Acontece que eles não eram os únicos. E tão diferentes eram entre si, e entre os outros, que os nada-a-ver nunca poderiam ficar todos juntos. Afinal, em que mundo caberia, numa mesma sala, D’O-que-cata-borboletas e O-que-vê-a-vida-passar, que vive olhando para o relógio? Ao que parece, no nosso. Mas, voltemos aos nada-a-ver.
Nem só de extremos vivia a cidade. Havia um grupo de intermediários:
“Eram mais engraçados,
Talvez mais esquisitos. Mas não eram de forma
Alguma lunáticos ou palhaços de circo”.
Eram peças muito mais comuns, você vai concordar: O-que-fala-sozinho e O-que-faz-tudo-bem-devagar. Os Nada-a-ver talvez se achassem raros, por isso, para que se misturar? Cada um sabia tudo de si e como se virar.
“Até que um dia uma coisa à toa fez tudo mudar”. Que coisa à toa seria essa? É simples, fácil de adivinhar. Um danado nada-a-ver acabou-se por se apaixonar. A paixão foi motivo de escândalo. Quem ousa, assim, desafiar os padrões nada-a-ver-com-nada? Porém,
“A paixão foi fulminante,
E O-que-olha-o-espelho
Passou a olhar sempre
O-que-tem-cabelos-lisos,
Às vezes através do espelho”.
De escândalo e de exemplo foi motivo a paixão: tinha nada-a-ver pra tudo quanto é lado desafiando o padrão. A confusão foi totalmente deliciosa, harmoniosa.
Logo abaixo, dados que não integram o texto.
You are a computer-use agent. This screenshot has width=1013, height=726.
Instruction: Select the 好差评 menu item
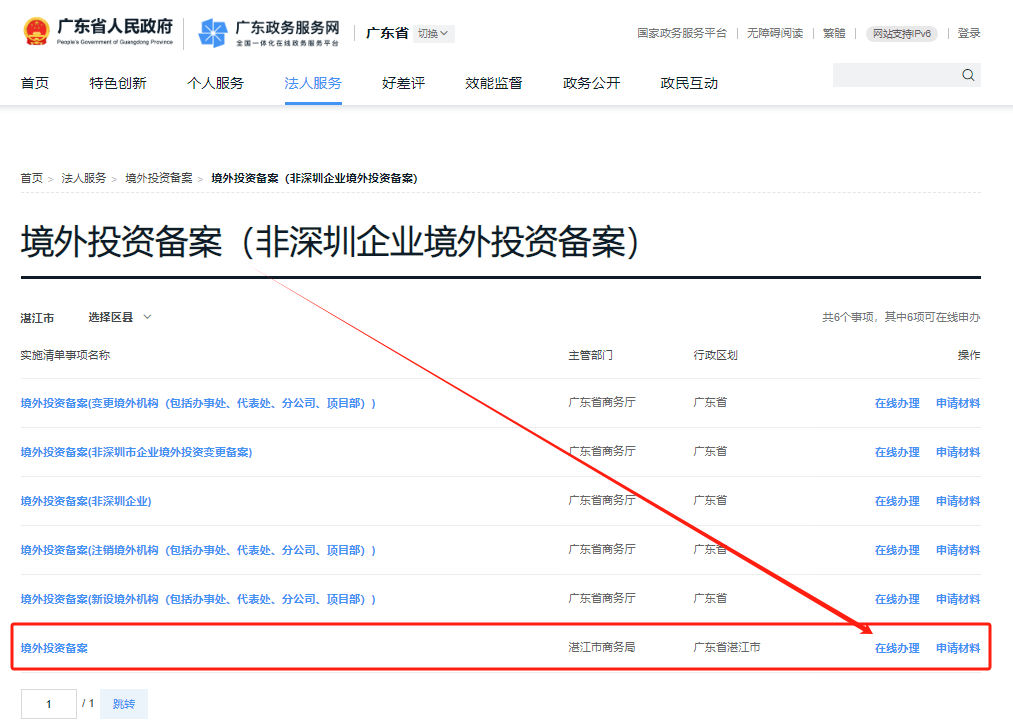pos(403,83)
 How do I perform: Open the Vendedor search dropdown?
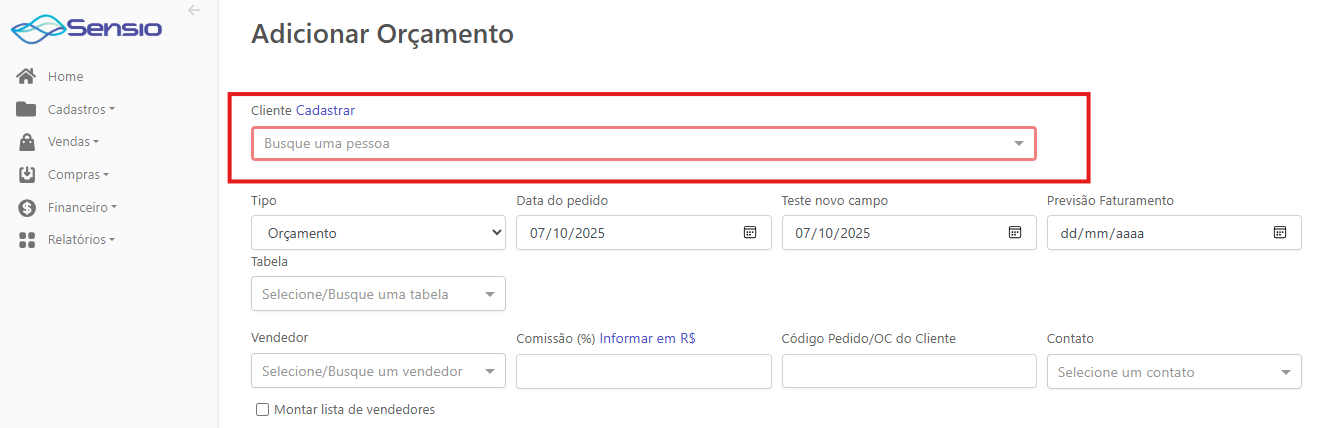click(x=378, y=371)
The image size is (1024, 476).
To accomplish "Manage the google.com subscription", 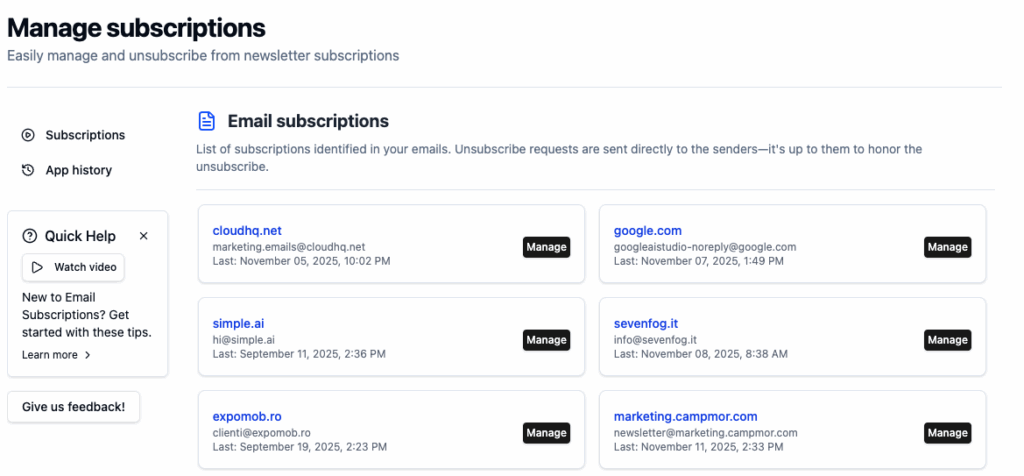I will click(x=947, y=247).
Revolucionária. É isso que dá a gente se misturar, a gente aprende que todo mundo tem algo a compartilhar. Os nada-a-ver que rejeitaram as mudanças, ixi, esses empacaram na tal sensatez! Ah, mas para compensar, muitos queriam ser livres, mudar e aprender outra vez:
“O-que-olha o relógio
Também queria ficar livre, O-que-canta
Queria ter o direito de esperar pelo
Pior, O-que-pinta-o-sete queria ter sono,
O-que-gosta-de-fila queria catar borboletas
E O-que-é-completamente-desorientado
Queria dizer NÃO!”
E foi assim que os nada-a-ver de Alphen viraram seres completamente apaixonados, “felizes e infelizes também”. Saltando de recortes coloridos da Juliana Bollini e vivendo na existência confusa, aflita, desafiadora e extasiante de cada um de nós.
“E não é que deu certo, mesmo
Que também um pouco errado?”
E os nada-a-ver, em suas páginas de encanto, deixam o simples recado: ser o que se é não é errado. Errado é a gente achar que não pode mudar e escolher nosso próprio retrato. Vamos caçar borboleta, falar sozinhos, desorientadamente responsáveis, seja lá o que for. Seja o que precisar. E seja sempre ao lado de todos aqueles que são.